With this in mind, Finnish technology group Wärtsilä has been selected to supply its methanol-based hybrid propulsion system for four new ” heavy lift vessels being built at the Wuhu Shipyard in China.
The vessels have been contracted by SAL Heavy Lift GmbH, a German heavy lift and project cargo specialist and part of the Harren Group, in cooperation with its joint-venture partner, Netherlands-based Jumbo Shipping. There is an option for an additional two vessels.
The ships are scheduled for delivery in 2025 and will be used mainly to support wind farm installations. When e-methanol becomes more widely available towards the end of the decade, the vessels will be set up for carbon-neutral operations.

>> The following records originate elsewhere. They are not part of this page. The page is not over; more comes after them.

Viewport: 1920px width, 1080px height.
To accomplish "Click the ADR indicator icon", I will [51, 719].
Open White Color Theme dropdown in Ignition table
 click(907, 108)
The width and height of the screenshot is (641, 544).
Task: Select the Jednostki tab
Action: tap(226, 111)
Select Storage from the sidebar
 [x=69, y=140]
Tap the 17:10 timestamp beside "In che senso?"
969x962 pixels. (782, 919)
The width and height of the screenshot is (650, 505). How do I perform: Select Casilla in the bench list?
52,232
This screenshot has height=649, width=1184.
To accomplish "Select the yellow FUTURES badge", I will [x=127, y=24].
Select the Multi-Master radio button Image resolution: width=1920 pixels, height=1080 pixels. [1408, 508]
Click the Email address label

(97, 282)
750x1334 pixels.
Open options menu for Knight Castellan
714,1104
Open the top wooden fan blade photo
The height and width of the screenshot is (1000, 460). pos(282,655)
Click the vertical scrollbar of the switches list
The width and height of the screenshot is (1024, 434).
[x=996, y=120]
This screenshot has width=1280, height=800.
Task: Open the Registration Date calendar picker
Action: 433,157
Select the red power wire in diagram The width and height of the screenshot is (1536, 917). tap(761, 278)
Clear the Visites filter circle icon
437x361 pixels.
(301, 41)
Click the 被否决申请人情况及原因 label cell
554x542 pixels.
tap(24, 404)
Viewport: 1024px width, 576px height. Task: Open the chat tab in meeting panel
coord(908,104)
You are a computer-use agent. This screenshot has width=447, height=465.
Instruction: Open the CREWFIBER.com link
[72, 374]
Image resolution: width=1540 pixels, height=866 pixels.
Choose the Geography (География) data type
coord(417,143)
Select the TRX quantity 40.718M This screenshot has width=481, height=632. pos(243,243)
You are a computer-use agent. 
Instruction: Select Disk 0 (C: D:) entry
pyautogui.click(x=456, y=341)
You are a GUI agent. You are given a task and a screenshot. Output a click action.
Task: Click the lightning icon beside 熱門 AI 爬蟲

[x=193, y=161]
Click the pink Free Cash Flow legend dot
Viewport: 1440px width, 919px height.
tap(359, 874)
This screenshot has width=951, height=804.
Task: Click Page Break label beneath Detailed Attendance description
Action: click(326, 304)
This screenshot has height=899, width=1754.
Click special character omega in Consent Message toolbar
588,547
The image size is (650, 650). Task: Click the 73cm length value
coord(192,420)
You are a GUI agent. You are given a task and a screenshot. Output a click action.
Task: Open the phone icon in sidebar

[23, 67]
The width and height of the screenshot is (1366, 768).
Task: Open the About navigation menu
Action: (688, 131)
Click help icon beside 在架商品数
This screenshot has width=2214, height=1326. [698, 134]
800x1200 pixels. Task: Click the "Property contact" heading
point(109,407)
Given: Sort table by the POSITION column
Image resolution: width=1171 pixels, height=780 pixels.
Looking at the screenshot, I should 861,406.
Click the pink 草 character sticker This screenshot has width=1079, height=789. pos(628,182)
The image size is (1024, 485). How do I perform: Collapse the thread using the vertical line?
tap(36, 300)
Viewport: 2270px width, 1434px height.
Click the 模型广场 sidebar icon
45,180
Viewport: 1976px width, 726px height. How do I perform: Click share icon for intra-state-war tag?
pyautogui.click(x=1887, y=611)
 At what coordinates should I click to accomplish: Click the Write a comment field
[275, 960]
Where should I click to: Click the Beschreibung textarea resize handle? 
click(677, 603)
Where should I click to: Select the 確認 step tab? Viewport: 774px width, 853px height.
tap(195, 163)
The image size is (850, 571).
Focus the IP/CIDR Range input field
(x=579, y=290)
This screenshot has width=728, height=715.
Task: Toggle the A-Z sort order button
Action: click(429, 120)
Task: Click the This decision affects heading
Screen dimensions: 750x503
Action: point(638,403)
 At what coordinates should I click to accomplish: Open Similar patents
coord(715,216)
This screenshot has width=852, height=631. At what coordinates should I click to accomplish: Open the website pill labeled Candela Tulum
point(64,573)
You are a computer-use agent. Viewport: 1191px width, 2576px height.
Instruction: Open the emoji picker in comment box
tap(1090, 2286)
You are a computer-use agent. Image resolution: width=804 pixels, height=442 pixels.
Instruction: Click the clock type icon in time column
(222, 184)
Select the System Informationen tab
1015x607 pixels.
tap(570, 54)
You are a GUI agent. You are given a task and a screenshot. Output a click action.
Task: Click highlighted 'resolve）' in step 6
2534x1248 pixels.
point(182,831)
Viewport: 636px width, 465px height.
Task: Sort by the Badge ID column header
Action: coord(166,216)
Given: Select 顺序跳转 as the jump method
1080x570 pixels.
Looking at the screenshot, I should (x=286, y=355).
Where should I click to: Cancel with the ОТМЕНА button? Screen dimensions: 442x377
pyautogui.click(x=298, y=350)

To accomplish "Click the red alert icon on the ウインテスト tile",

Wärtsilä’s hybrid system will help to minimize the ships’ CO2 emissions, thus supporting the marine sector’s decarbonization ambitions. The system will feature a variable-speed Wärtsilä 32 main engine capable of operating with methanol fuel. This will therefore make these ships among the first to be prepared to operate on methanol, a clean burning sulphur-free alternative to conventional fossil-based marine fuels. They will also be the first methanol capable ships to employ a variable speed main engine.
“These ships represent the next generation in heavy lift shipping. In addition to their technical capabilities, they will feature outstanding environmental performance and help guide shipping towards a greener future,” says Dr Martin Harren, Owner and CEO of SAL Heavy Lift. “We are committed to decarbonizing shipping activities, and we wish to thank Wärtsilä for their support and cooperation throughout this project.”
The hybrid system also includes Energy Storage, a PTO/PTI generator and motor, a multidrive converter, and Wärtsilä’s Energy Management System for controlling and optimizing the hybrid operations. The Energy Storage system will be based on Lithium-Titanium-Oxide (LTO) batteries, which can handle higher amounts of deep cycles than normal Lithium-Ion based systems. The ESS will significantly reduce the fuel consumption and/or the necessary size of the port’s electric shore connection during crane operations while also providing fuel savings at sea by reducing Engine Load fluctuations in rough seas.
For each vessel, Wärtsilä will also supply the gearbox, the controllable pitch propeller (CPP), the bow and stern thrusters, air shaft seals, as well as the sterntube and bearings.
“We are proud to be able to support SAL with Wärtsilä’s market-leading integrated hybrid-mechanical propulsion system. This is a well-proven, future-proofing solution that enables owners and operators to lower operating costs while complying with current and anticipated environmental regulations,” says Matthias Becker, Managing Director of Wärtsilä Germany.